Lev Poprad was disbanded, but a team of the same name, Lev Prague, was established in Prague, Czech Republic, while Slovan Bratislava joined the KHL and thus continues the league's presence in Slovakia. Also HC Donbass from Donetsk, Ukraine joined the league. The team previously played in the VHL. This brought the total number of teams to 26, representing 7 countries.

===Salary cap===
The salary cap changed from a soft cap to a hard cap, set at 1.1 billion rubles (approx. US$36.5 million), but each club can waive the cap for one player transferred directly from the NHL, if he is eligible to play for the Russian national team.

===Season structure===
The regular season consisted of 52 games for each team — twice (home and away) against each other team in the league and two extra games against a selected "rival" opponent (typically a geographically close team). This was a change from previous seasons, where all intra-division opponents were played more frequently. The top 8 teams from each conference qualified for the playoffs, which are played as best-of-seven series in each round.

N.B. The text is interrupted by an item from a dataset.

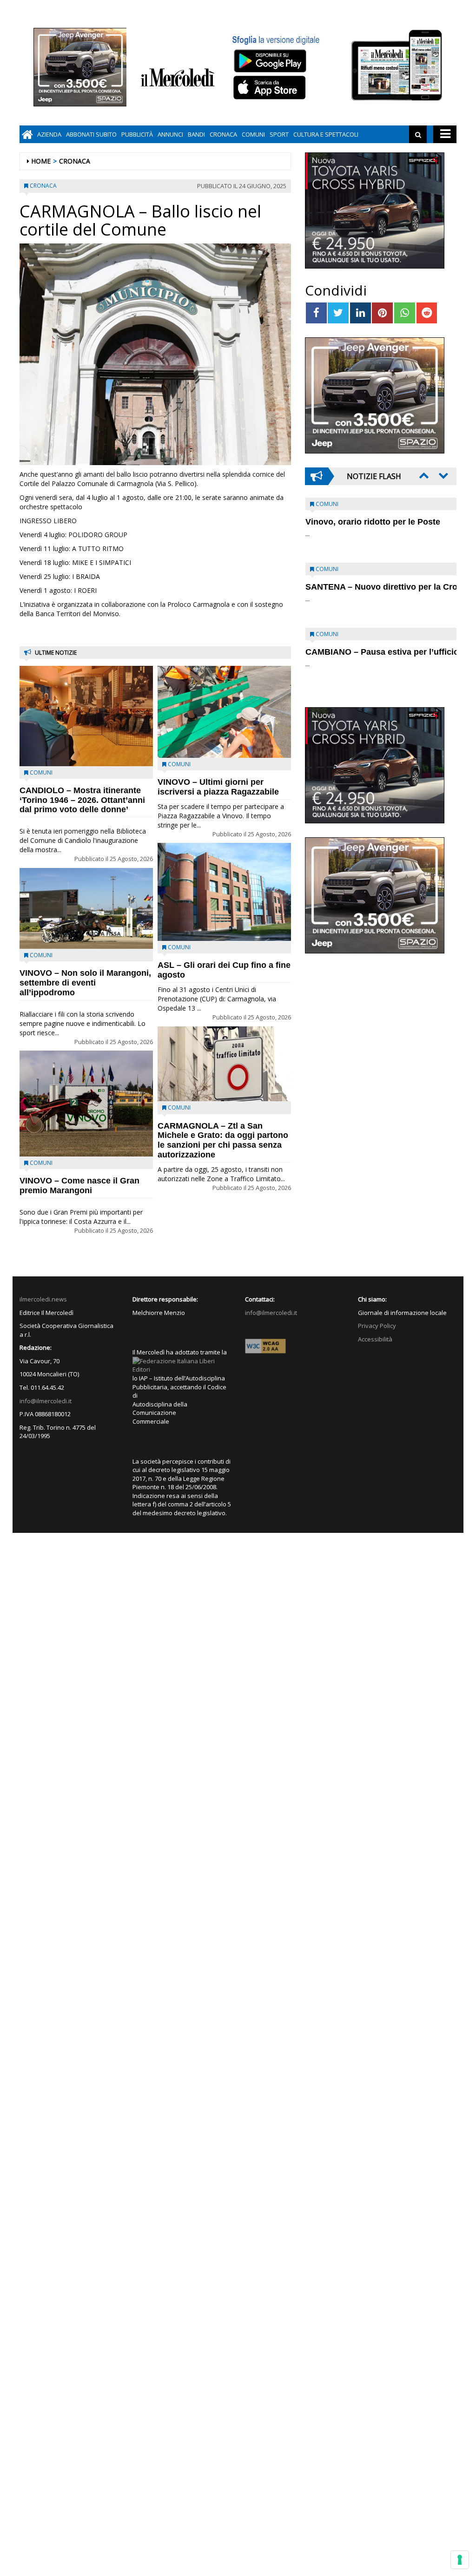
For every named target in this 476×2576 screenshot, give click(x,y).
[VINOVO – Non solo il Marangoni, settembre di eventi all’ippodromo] (86, 908)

===Nadezhda Cup tournament===
In January 2013, a new repechage tournament known as the Nadezhda Cup (Cup of Hope) was announced, which was held alongside the playoffs. Six teams from the Western Conference and four teams from the Eastern Conference who had not qualified for the playoffs competed in the tournament, whose prize includes the first overall pick in the next KHL Junior Draft. The new tournament was intended to extend the season, and help maintain interest in hockey for fans and players in preparation for the 2014 Winter Olympics. The first Cup of Hope was won by Dinamo Riga.

==Regular season==
The regular season started on 4 September 2012 with the Lokomotiv Cup between the finalists of the previous season, Dynamo Moscow and Avangard Omsk. It ended on 17 February 2013 after every team had played 52 matches.

===Notable events===

====NHL lockout====
The league set up rules for the NHL lockout which lasted from 16 September 2012 to early January 2013. According to the special regulations, each KHL team was allowed to add up to 3 NHL players to their roster, among them at most one foreign player.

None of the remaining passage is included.